In one corner, a makeshift library has been set up with children's books, and there is a desk for youngsters to study.

Refugees fill out forms for temporary housing already being built by authorities in the world's third-richest economy.

Some of the evacuees say they have been told their new accommodation will be free of charge for two years, but they do not know when they can move.

Volunteers mill around the front, talking into megaphones with announcements. “There is bread left over from breakfast, so please come if you want more,” one announces.

Used to their independence, some refugees are reluctant to fall on the charity of others.

“We have relatives offering to put us up, but people tell us it's uncomfortable,” says Hirayama.

“It's fine for one or two days, but you are there with no money, depending on them for food and taking away their privacy. Some people have gone and come back to the centre.”

Whereas in the first days of the crisis, some of the elderly died from lack of medicine and blankets, there is now an abundance of medical aid.

At Otsuchi city, two medical teams are seemingly tripping over each other at a high school housing 600 evacuees.

At Kamaishi, trucks from the Lions Club charity unload clothes and supplies in a temporary warehouse already packed with goods.

Around the region, mobile phone operators have set up new transmission stations, and power company crews can be seen on rural roads fixing downed and damaged lines.

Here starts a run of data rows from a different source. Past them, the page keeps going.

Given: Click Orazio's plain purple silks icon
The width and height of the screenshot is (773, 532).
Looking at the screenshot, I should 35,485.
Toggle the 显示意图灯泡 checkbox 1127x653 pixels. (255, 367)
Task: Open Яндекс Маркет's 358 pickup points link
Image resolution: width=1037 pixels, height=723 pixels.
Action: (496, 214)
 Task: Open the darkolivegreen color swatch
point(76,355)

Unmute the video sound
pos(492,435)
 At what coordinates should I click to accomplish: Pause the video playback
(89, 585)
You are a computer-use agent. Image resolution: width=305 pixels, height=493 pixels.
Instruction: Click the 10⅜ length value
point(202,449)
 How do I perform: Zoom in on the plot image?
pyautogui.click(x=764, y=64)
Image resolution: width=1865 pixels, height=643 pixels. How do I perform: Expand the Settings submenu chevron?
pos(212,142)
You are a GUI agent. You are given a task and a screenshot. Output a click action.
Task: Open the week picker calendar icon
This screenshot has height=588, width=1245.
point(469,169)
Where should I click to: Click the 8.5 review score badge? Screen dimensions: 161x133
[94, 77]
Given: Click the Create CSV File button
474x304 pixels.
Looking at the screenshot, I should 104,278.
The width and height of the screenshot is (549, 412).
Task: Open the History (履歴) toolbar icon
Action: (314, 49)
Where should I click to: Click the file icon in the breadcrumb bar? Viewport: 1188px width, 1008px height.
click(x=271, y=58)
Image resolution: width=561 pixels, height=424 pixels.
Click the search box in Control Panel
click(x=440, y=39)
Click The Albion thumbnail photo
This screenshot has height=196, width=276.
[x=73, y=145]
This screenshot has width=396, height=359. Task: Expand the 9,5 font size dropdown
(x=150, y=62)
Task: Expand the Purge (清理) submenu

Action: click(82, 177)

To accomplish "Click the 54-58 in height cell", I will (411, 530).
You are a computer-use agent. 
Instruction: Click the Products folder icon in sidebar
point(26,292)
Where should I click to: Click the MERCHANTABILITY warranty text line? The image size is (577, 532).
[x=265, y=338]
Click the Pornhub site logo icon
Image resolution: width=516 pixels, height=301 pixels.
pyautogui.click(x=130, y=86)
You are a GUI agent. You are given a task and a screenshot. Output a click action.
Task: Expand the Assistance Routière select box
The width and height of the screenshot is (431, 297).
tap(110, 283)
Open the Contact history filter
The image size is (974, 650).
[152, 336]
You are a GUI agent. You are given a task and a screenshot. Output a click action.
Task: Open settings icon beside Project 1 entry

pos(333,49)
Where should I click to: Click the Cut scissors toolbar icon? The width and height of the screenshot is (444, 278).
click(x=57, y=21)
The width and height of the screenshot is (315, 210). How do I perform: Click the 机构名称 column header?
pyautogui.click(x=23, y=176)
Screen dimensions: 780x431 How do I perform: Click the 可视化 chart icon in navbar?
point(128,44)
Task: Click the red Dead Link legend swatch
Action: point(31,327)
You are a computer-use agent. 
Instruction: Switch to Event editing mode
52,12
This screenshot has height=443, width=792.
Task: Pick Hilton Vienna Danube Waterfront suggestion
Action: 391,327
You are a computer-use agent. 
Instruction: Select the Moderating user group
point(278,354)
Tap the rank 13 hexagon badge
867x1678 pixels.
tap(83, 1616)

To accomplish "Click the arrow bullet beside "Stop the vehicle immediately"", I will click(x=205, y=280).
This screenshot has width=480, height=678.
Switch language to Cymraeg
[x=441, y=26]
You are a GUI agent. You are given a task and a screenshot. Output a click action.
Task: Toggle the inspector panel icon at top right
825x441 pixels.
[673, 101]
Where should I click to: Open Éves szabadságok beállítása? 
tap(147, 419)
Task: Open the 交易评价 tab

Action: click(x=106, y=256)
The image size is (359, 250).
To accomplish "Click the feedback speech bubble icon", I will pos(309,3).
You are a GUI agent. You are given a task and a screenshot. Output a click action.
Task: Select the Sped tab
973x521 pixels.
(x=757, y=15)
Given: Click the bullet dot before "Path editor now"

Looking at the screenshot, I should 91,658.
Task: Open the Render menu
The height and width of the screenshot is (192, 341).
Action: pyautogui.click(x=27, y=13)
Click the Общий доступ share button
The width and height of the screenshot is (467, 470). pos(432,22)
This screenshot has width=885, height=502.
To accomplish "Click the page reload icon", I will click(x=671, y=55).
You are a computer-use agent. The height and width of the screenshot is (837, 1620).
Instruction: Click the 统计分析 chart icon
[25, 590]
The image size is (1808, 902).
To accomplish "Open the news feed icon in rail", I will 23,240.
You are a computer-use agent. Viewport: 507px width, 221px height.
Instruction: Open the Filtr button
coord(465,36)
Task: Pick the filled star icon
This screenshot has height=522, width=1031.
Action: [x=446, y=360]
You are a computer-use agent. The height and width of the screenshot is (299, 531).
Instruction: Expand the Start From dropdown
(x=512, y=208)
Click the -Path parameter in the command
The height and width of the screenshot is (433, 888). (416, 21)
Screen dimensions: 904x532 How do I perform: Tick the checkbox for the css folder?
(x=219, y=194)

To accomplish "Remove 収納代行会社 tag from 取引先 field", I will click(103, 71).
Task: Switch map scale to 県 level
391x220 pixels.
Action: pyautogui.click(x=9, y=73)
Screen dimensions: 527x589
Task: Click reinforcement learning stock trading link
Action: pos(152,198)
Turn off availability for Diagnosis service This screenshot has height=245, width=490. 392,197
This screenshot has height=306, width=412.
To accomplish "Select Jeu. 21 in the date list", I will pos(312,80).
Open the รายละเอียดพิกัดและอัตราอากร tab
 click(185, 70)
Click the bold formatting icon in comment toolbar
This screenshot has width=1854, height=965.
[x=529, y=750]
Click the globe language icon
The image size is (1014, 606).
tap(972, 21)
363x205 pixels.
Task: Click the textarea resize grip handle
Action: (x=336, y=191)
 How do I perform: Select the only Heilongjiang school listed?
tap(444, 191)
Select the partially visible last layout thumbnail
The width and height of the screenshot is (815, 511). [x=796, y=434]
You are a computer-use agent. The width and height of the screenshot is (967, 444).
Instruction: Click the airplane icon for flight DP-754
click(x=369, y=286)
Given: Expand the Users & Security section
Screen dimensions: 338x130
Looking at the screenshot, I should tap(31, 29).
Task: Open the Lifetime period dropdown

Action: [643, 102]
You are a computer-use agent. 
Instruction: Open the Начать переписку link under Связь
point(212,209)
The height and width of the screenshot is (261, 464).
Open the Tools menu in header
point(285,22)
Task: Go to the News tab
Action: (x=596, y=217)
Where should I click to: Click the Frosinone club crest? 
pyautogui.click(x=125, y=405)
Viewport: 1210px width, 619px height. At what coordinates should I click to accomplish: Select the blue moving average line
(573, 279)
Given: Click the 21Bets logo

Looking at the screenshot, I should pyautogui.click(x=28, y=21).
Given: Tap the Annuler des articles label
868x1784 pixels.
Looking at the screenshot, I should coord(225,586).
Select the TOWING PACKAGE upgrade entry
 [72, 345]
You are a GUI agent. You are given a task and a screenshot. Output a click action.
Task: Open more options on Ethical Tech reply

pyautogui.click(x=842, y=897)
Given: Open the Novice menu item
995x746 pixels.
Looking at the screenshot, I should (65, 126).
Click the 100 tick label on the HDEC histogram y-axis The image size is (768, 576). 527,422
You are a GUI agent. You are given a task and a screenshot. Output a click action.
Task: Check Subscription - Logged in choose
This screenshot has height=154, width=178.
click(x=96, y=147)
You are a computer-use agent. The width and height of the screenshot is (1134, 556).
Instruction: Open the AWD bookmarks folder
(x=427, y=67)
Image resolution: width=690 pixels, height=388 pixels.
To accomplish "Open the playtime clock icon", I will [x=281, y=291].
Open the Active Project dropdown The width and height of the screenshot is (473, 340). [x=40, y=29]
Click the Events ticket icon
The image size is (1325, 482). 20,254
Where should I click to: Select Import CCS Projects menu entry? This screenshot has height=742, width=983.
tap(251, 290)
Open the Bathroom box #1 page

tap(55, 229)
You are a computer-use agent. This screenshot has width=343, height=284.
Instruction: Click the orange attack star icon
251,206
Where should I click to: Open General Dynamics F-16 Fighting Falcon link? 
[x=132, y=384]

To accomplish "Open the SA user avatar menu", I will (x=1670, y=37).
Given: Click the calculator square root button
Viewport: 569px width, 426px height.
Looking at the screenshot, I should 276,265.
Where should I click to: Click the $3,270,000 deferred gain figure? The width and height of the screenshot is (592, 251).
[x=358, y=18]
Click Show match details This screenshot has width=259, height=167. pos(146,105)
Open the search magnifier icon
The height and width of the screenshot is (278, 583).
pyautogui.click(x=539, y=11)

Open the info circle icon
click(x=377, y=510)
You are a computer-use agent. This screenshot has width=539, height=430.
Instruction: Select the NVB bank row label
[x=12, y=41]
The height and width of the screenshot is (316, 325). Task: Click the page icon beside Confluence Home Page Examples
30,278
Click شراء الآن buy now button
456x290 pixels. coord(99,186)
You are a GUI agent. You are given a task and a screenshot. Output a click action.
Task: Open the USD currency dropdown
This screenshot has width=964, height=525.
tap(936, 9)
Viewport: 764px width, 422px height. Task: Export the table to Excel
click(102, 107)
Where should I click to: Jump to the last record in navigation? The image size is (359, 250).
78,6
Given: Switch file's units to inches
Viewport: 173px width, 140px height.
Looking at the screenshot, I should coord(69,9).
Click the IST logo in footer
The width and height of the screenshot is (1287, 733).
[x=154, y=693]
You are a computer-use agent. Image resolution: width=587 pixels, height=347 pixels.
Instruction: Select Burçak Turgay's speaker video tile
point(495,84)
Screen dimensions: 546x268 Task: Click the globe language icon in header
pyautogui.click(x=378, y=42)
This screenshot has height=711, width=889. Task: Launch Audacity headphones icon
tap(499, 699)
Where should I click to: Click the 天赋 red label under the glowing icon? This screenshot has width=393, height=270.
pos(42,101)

The Japan postal system has dispatched small orange trucks to help people withdraw money from their bank accounts. Many people in the outer areas such as Iwate and Miyagi prefectures have their savings in postal bank accounts.

“We just started here today and once word gets out about what we are doing, we expect to be quite busy,” says Kazuo Nakamura, a local postmaster helping run the mobile service.

People can withdraw money from the vans called Posu-kuru, short for”come to the post office”, even if they do not have ID. “If we can help we will. This is a rural area and people know each other here,” Nakamura says.

The Sendai Bank has opened a mobile “bank in a bus” service for disaster victims. Like other banks, it lets customers withdraw money even without ID documents provided they can provide enough matching information.

Meanwhile, at the Jorakuji Temple in Kamaishi city, troops and construction workers are preparing land for the mass graves of hundreds of people killed in the tsunami.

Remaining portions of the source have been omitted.